Aufgabenstellung: Führe den Konzertbericht über die jiddische Leonard-Cohen-Hommage im Reutlinger franz.K im Anschluss an seinen letzten Satz weiter.

Seitentext:
REUTLINGEN. »For you, I’ll be a Ghetto Jew. For you, I’ll be a Doctor Jew« – das sang er, schrieb er. Leonard Cohen verbrachte Jahre in einem buddhistischen Kloster, bekannte sich zum Buddhismus – sein Grab aber befindet sich auf dem jüdischen Friedhof in Montreal. Geboren wurde er in Westmount, einem Vorort Montreals, als Sohn einer wohlhabenden jüdischen Familie, am 21. September von 91 Jahren. Cohens jüdisches Erbe spielte in seiner Musik, in seinen Texten immer wieder eine Rolle. Sehr häufig verwendete er Zitate aus dem Alten Testament – auch bei seinem berühmtesten Lied, »Hallelujah«.
Louisa Lyne & di Yiddishe Kapelye spielen es nicht, am Samstagabend im Reutlinger franz.K. Die schwedische Sängerin und ihre Band nähern sich Leonard Cohen von einer anderen Seite. Sie haben einige der Lieder Cohens ins Jiddische übertragen, spielen eine Auswahl an Coverversionen, vor allem aber haben sie Texte, Gedichte Cohens übersetzt und zu eigener Musik gesetzt. So entstanden ist eine Hommage an den fast schon mythischen Songwriter, dessen Todestag sich am kommenden Freitag zum neunten Mal jährt.

Datenauszüge:
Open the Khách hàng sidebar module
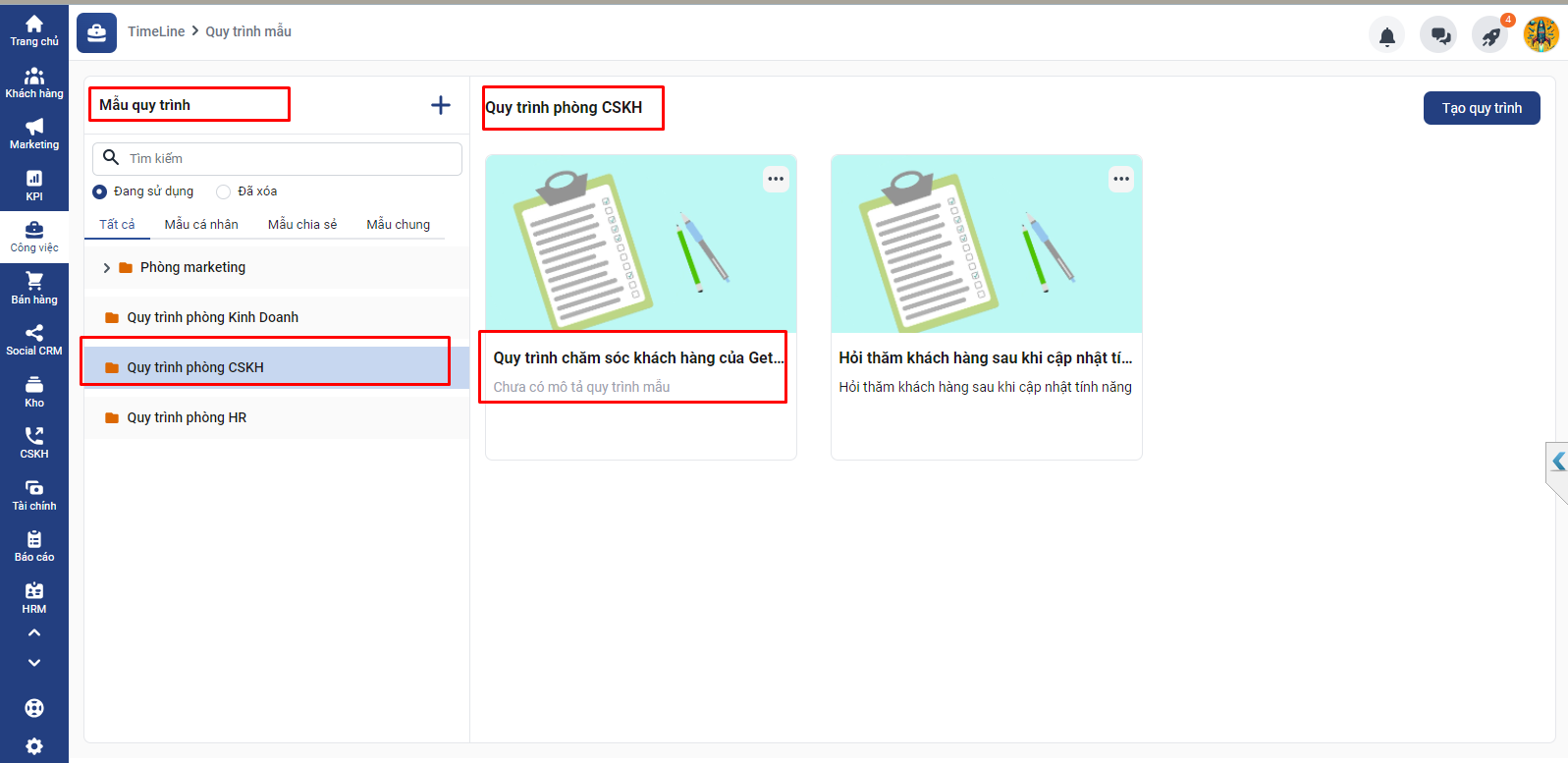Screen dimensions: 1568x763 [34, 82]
* * *
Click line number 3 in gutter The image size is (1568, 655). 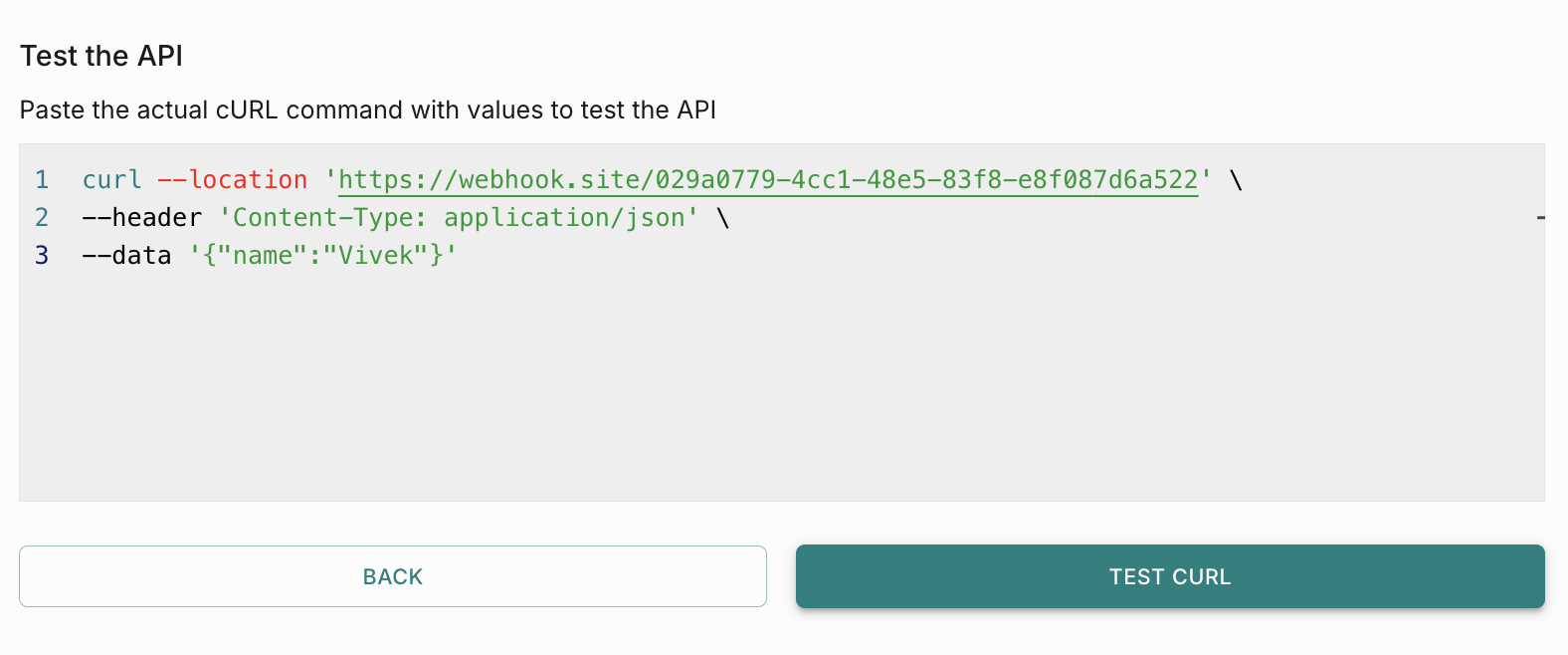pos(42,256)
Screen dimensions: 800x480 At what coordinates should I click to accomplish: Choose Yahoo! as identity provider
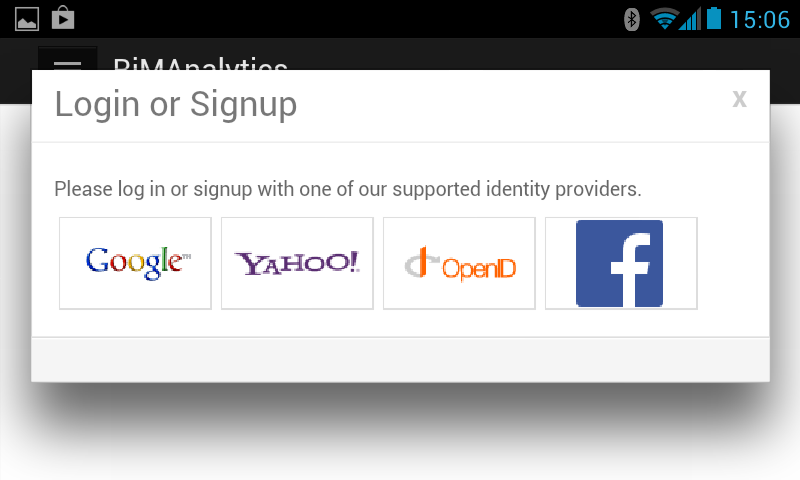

Ergebnis:
Schwermütig und morbide
Der Abend beginnt mit perlenden Klavierakkorden und einem jener Lieder, die Leonard Cohen berühmt machten: »Suzanne« von 1969. Vier weitere Cohen-Stücke werden folgen: »Who By Fire«, viel später dann Cohens vielleicht schönstes Lied »Famous Blue Raincoat«, erschienen 1971, »Dance Me To The End Of Love« von 1984, schließlich »Take This Waltz« von 1988, Cohens Adaption des Gedichts »Pequeño vals Vienés« von Federico Garcia Lorca, wunderschön, schwermütig, morbide.
Louisa Lyne singt mit heller Stimme, viel Gefühl. Sie wird begleitet von Edin Bahtijaragic am Akkordeon, Mikael Gökinan an der Gitarre, Johnny Åman am Kontrabass, Anna Thorstensson am Cello, Anders Thorén, an Keyboard, Piano, einmal auch als Sänger, Samuel Lundström auf der Violine. Die Gruppe fand zusammen im multikulturellen Malmö. Ihr Leonard-Cohen-Programm spielt sie nur viermal in Deutschland. Bald, sagt Louisa Lyne, würden die Musiker nach Kanada reisen, um dort auch in einer Synagoge in Montreal aufzutreten, der Cohen sich verbunden fühlte.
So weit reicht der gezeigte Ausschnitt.